In postmortem examinations, veterinarians may see lesions in many organs, especially the spleen, lymph nodes, kidneys, and heart. A fact sheet (PDF) is available from Iowa State University's Center for Food Safety and Public Health.
In September, officials with the USDA Animal and Plant Health Inspection Service published a document that said they do not know or plan to test how likely it is that ASF could reach the U.S. through contaminated animal feed, which APHIS officials previously said was a likely vehicle for the spread of porcine epidemic diarrhea from China to the U.S. in 2013. PED has killed millions of neonatal pigs.

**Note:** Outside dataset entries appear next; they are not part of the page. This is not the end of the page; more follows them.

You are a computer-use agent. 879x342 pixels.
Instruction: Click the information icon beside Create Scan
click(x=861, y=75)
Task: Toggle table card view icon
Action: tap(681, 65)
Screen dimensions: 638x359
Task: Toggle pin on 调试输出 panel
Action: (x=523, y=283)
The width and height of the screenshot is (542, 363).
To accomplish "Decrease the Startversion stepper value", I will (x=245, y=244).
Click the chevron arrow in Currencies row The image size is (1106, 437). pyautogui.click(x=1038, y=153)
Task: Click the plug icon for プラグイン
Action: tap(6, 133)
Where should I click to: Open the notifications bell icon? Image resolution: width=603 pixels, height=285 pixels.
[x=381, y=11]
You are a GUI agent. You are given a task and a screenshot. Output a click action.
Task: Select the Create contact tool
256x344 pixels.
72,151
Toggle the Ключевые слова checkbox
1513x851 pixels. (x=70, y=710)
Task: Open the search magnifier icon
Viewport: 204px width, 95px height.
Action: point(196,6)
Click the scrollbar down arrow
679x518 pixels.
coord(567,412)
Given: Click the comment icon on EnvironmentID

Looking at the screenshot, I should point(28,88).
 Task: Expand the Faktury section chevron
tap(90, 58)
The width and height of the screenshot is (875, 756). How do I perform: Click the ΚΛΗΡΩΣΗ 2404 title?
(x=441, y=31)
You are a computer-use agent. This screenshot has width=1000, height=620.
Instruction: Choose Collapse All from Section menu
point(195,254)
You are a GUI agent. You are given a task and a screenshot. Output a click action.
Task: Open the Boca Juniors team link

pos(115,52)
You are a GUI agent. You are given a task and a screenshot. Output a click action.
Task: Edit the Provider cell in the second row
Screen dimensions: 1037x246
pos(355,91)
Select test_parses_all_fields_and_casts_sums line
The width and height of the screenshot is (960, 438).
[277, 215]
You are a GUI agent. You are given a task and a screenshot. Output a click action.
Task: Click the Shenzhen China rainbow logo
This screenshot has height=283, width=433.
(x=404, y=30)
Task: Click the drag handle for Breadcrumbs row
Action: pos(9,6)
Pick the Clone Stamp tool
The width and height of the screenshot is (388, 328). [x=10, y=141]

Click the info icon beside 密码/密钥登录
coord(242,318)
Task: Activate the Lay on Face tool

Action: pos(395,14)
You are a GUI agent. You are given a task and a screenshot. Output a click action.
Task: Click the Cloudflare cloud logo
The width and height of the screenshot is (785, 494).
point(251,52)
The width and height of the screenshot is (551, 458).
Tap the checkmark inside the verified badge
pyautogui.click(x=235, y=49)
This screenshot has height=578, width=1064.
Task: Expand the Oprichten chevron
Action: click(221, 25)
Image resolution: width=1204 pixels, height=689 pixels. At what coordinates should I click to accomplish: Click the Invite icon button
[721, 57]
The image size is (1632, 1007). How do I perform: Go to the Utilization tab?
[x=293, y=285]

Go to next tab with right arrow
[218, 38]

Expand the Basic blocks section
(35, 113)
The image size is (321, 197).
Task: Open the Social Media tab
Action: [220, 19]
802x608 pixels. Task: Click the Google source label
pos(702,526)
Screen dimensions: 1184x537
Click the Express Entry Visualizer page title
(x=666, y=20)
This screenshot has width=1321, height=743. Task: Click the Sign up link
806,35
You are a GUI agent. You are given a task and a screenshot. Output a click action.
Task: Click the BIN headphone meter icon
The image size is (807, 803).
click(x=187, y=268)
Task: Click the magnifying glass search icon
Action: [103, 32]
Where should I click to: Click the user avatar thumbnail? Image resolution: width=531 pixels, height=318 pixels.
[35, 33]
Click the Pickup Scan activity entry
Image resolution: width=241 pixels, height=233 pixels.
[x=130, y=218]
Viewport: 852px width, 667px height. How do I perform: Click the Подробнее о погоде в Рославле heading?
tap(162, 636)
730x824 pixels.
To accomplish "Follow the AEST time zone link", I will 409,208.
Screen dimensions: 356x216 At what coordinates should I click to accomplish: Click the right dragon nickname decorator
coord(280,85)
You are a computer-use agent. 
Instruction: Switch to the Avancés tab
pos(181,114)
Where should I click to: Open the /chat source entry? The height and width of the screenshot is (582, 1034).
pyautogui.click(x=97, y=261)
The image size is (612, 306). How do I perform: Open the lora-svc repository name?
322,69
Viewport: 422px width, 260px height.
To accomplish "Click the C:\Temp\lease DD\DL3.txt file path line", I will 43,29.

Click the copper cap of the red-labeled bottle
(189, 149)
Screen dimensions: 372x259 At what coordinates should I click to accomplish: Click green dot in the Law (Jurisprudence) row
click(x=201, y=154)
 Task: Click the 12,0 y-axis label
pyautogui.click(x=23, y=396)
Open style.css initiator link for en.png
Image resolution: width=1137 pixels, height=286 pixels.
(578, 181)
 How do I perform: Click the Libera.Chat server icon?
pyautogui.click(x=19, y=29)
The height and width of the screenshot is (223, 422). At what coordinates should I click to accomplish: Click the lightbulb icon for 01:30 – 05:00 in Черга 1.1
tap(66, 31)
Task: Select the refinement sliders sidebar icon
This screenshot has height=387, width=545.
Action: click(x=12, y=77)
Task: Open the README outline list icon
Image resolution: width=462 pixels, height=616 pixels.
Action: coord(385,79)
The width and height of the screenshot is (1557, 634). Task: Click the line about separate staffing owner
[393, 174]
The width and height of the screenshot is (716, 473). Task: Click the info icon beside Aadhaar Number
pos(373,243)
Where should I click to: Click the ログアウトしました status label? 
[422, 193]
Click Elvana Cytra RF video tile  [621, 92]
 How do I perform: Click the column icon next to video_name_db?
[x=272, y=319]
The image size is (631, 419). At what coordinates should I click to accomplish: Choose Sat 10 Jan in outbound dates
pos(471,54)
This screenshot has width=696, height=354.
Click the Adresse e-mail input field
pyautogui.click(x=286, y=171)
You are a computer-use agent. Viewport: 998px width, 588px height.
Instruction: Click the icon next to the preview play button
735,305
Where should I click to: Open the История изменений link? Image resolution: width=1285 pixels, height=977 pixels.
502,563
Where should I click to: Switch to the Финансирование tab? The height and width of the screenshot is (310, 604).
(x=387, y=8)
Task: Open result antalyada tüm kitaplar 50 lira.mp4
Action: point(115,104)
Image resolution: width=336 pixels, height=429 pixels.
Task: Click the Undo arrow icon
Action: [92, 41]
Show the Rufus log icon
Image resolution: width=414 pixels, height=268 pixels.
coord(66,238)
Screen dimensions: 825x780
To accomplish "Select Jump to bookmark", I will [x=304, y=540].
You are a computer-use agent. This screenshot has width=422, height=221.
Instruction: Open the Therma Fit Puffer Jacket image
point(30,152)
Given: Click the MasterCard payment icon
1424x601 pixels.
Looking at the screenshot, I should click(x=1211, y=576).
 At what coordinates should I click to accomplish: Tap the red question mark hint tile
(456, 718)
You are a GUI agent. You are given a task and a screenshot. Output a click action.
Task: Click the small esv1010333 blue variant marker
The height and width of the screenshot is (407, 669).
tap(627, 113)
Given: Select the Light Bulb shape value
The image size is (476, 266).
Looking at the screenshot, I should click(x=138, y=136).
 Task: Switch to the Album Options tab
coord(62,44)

An article published in March in PLOS One, a journal of the online Public Library of Science, indicates African swine fever virus may be among viruses that could survive in feed ingredients through 30 days of trans-Atlantic shipping from Poland to the U.S., a simulated route chosen because the disease is present in Eastern Europe.
Dr. Burkgren said producers need to know where their feed components originate. Feed producers import animal feed ingredients, particularly vitamins and amino acids, from China.
Veterinarians should learn what ingredients their feed suppliers import and what safeguards they use in manufacturing and transportation, Dr. Burkgren said. And veterinarians may find ways to improve clients' biosecurity, such as limiting visits to their farms or eliminating feeding from food waste sources.
Veterinarians also should advise animal caretakers to watch for high death and illness rates and to review their biosecurity protocols. Identifying the first case quickly could be crucial, Dr. Burkgren said.
Researchers are trying to find ingredients that can reduce the viability of viruses in feed, following the example set by at least one product that reduces bacteria survival, Dr. Burkgren said. He noted that an antimicrobial additive, Sal Curb, is used in poultry feed to reduce Salmonella survival.
Even if someone identifies a product effective on viruses in feed, he expects getting Food and Drug Administration approval would take at least a few years.